Una nuova sentenza della Corte di Cassazione è entrata in vigore il 2 marzo 2020.

 

 

 

 

 

 

 

 

 

Secondo questa ordinanza (degli Ermellini), è possibile che l’Agenzia delle Entrate possa cancellare una sanzione.

 

 

 

 

 

 

 

 

Unica regola: il cliente deve riuscire a dimostrare di aver operato in buona fede, facendo tutto quanto nelle sue possibilità per vigilare sulle azioni del professionista cui si è rivolto.
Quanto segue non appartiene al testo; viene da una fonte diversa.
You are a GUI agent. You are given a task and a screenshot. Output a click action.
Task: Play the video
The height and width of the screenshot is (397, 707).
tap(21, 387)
La colpa deve ricadere interamente sul commercialista, che avrebbe agito in maniera autonoma e slegata dalla volontà del professionista.

 

 

 

 

 

 

 

 

 

Questa ordinanza nasce in seguito ad una situazione avvenuta: L’agenzia delle entrate aveva recapitato una cartella esattiva ad una società a responsabilità limitata, perché il commercialista a cui si era rivolta la società non aveva adempiuto a tutti gli obblighi di legge.

 

 

 

 

 

 

La Commissione Tributaria Provinciale aveva accolto le tesi dell’Agenzia delle Entrate, ma la Commissione Regionale aveva dato ragione all’azienda, cancellando le sanzioni della cartella esattoriale. A questo punto l’agenzia delle entrate fa ricorso. Gli Ermellini, verificati gli atti procedurali e i documenti presentati dalle due parti in causa, hanno invece ribaltato nuovamente la decisione della CTR della Lombardia. Nonostante l’azienda avesse denunciato il professionista per la sua condotta illecita, non è stato dimostrato il comportamento fraudolento del commercialista.